Ölpreisrückgang und die Folgen
07.04.2015
© Sergiy Serdyuk
Der niedrige Ölpreis zwingt Investoren, ihr Portfolio auf den Prüfstand zu stellen. Zu dieser Einschätzung kommt eine Expertenrunde des Asset Managers Janus Capital.
(fw/ah) „Die Situation sowohl auf der Nachfrage- als auch auf der Angebotsseite spricht dafür, dass die Phase eines niedrigen Ölpreises noch sehr lange andauern wird", sagt George Maris, Fondsmanager bei Janus. Investoren müssten die einzelnen Asset-Klassen, Anlageregionen, Branchen und Emittenten nun differenziert betrachten. Angesichts einer stärker entkoppelten Weltwirtschaft und zunehmender Unsicherheiten lasse sich derzeit noch nicht endgültig einschätzen, wer die Gewinner und Verlierer des starken Preisrückgangs der vergangenen Monate sein werden.
Einig sind sich die Janus-Experten George Maris und Hiroshi Joh, dass durch die niedrigeren Energiepreise die verfügbaren Einkommen der privaten Haushalte steigen werden. Dennoch sollten die Dynamik dieses ökonomischen Effektes nicht überschätzt werden. „Das Ausgabeverhalten wird sich so lange nicht signifikant ändern, bis die privaten Haushalte davon überzeugt sind, dass der Preisrückgang nicht nur eine kurze Episode, sondern langfristiger Natur ist", erwartet Maris. Profitieren werden nach Einschätzung der Experten auch Länder, die zu den Netto-Ölimporteuren gehören. Durch die sinkenden Energiekosten verbesserten sich ihre Handelsbilanzen und Staatsfinanzen. Gleichzeitig sinke die Inflation, was den nationalen Notenbanken Spielraum gebe, die Zinsen zu senken und so die Konjunktur anzukurbeln.
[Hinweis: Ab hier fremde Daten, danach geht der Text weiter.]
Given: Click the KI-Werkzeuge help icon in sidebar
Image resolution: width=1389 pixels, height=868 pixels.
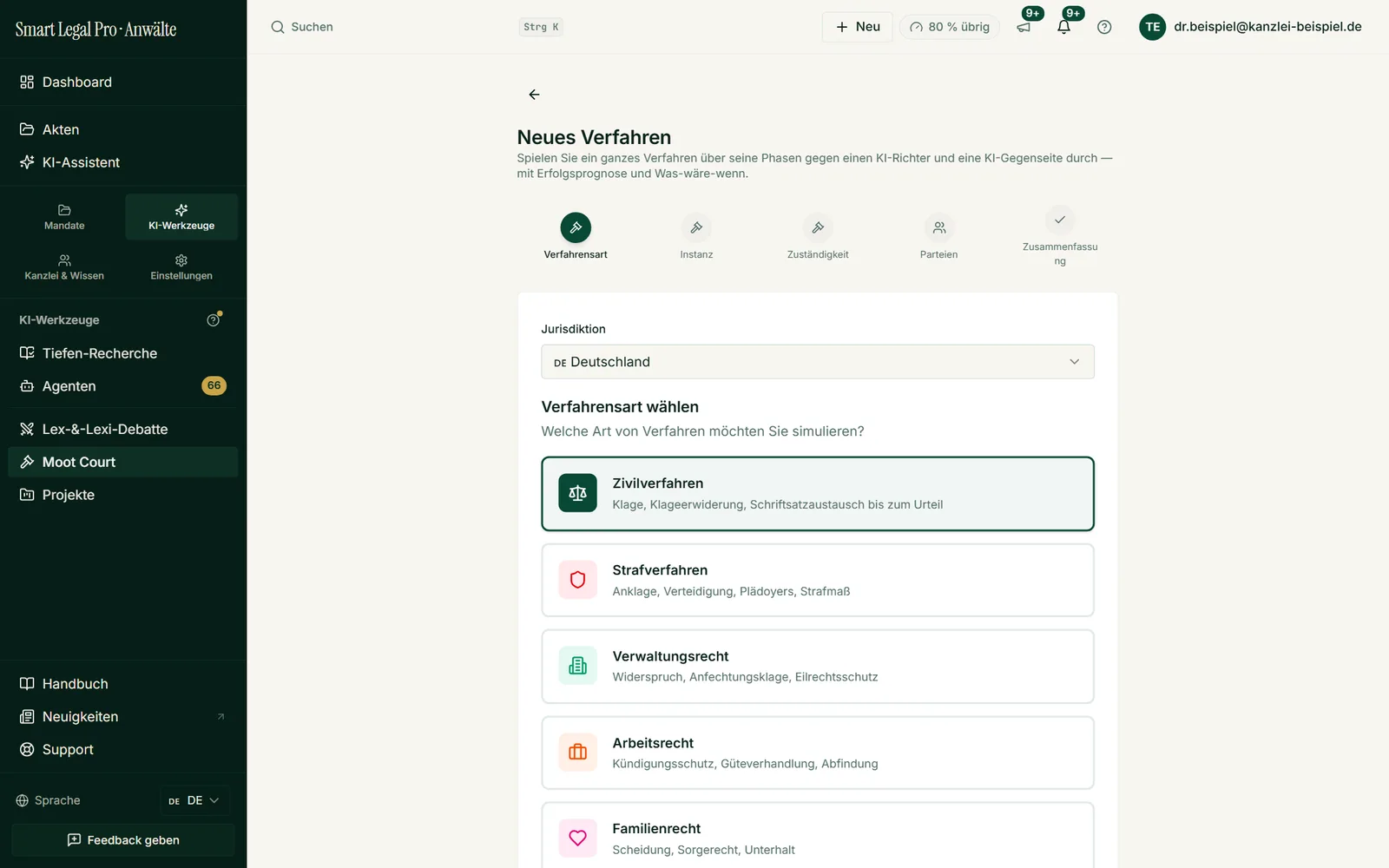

Chriz Diaz, Head of Global Rates bei Janus, mahnt zu einer differenzierten Betrachtungsweise: „Der niedrige Ölpreis ist ein zweischneidiges Schwert. Für die Mehrheit in der Welt ist das zweifellos eine gute Sache, aber auf der anderen Seite wachsen dadurch auch systemische Risiken." So bestünden etwa die Exporte eines Landes wie Venezuela zu 90 Prozent aus Öl oder ölabhängigen Produkten. Gleichzeitig seien Venezuela und der staatseigene Ölkonzern PDVSA zwei der Top-Fünf-Emittenten im Hochzinsbereich. Nach Einschätzung von Diaz werden die Risikoprämien von Ländern wie China und Indien sinken, während sie bei Russland und Brasilien eher steigen werden. „Das Volumen ausstehender Hochzinsanleihen liegt bei 1,4 Billionen US-Dollar. Ungefähr 220 Milliarden Dollar davon entfallen auf den Energiesektor – knapp ein Drittel davon ist notleidend", ergänzt Chris Nielsen, der für Janus als Kreditanalyst für den globalen Energiesektor arbeitet.
Die Experten raten Bondinvestoren vor diesem Hintergrund, ihr Anleihedepot zu überprüfen und gegebenenfalls umzuschichten. „Wir haben in unseren Portfolios das Risiko von rohstoffabhängigen Währungen reduziert und sind aus dem kanadischen Dollar ebenso ausgestiegen wie aus der norwegischen Krone", so Diaz. „Auch das Engagement in australischen und neuseeländischen Anleihen haben wir reduziert. Im Gegenzug investieren wir stärker in Anleihen, die auf koreanischen Won, indische Rupie und den Singapur-Dollar lauten." Dennoch sollten Anleger den Energiesektor nicht komplett meiden, empfiehlt Chris Nielsen. „Es gibt eine Reihe potenzieller Faktoren und Ereignisse, die sehr schnell Wirklichkeit werden können, wie etwa eine geopolitische Krise oder eine komplette Kehrtwende in der Förderpolitik der OPEC. Dann werden die Karten wieder neu gemischt."